__Task objective__:
Repeat the part that opens with the line containing "In order to click on create-custom-vm-option: Create" and closes with the line containing "Looking at the image, I should click on (120, 404).", swapping "virtual machine" for "VM" and changing nothing else.

__Available data__:

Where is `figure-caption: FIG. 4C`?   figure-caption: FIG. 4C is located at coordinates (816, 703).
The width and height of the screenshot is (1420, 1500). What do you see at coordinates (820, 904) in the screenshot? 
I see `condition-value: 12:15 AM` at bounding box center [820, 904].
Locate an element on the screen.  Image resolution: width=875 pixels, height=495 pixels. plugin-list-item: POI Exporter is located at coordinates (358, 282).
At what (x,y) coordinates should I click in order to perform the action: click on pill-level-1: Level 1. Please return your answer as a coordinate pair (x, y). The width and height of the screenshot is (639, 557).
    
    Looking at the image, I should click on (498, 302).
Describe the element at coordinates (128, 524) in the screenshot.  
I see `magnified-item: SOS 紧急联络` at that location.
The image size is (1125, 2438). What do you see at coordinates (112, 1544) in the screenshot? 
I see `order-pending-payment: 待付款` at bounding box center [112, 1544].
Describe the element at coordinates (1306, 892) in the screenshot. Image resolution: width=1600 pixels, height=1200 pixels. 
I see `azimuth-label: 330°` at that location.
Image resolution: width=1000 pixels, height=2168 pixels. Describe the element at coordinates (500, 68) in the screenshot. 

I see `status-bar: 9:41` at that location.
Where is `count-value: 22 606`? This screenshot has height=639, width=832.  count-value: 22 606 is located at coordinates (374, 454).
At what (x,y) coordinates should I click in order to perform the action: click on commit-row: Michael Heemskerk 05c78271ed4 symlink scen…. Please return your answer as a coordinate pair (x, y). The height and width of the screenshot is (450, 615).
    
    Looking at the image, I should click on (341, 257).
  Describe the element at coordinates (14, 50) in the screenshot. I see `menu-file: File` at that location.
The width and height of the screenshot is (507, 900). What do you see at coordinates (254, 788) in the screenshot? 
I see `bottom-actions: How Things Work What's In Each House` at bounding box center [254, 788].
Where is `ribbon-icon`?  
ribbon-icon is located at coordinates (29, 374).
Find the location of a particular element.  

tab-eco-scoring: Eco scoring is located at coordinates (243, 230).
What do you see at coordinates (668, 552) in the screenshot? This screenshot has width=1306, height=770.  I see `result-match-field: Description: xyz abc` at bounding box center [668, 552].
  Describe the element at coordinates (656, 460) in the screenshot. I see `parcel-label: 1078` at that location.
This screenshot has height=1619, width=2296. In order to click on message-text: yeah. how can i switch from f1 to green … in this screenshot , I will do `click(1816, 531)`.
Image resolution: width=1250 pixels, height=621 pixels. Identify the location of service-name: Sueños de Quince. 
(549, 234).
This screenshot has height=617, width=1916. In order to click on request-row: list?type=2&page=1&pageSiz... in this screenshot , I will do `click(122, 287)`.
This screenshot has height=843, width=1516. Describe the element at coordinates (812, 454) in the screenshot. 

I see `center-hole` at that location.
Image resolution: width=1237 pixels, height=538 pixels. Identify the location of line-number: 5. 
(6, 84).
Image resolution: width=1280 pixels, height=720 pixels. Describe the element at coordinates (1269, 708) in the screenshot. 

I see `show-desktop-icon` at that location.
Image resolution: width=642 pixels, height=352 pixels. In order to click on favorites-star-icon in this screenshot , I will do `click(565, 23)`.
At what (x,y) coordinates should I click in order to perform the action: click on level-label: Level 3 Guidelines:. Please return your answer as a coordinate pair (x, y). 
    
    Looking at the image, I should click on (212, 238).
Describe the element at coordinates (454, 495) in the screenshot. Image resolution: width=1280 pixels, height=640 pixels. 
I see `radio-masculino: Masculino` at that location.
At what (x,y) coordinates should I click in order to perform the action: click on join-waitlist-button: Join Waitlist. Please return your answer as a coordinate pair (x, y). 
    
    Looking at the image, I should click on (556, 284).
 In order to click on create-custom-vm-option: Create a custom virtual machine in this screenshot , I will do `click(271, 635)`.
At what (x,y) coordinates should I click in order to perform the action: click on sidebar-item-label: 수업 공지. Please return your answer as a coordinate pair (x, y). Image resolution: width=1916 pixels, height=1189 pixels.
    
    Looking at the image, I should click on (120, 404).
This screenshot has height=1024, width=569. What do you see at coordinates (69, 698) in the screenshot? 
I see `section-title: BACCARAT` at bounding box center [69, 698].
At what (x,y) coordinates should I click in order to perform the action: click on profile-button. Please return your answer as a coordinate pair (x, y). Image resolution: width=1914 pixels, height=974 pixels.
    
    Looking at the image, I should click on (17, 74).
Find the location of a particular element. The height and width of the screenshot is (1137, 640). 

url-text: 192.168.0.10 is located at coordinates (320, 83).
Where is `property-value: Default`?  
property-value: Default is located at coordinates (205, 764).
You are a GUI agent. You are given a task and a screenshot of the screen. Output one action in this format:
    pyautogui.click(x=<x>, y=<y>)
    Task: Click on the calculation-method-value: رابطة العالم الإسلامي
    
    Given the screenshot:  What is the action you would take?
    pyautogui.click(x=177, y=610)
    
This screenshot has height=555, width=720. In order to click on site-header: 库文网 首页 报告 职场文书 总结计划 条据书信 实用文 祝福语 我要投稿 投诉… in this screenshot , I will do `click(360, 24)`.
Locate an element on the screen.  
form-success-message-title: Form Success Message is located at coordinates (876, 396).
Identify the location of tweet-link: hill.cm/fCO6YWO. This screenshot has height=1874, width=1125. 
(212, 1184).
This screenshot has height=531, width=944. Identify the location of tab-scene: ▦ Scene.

__Response box__:
 In order to click on create-custom-vm-option: Create a custom VM in this screenshot , I will do `click(271, 635)`.
At what (x,y) coordinates should I click in order to perform the action: click on sidebar-item-label: 수업 공지. Please return your answer as a coordinate pair (x, y). Image resolution: width=1916 pixels, height=1189 pixels.
    
    Looking at the image, I should click on (120, 404).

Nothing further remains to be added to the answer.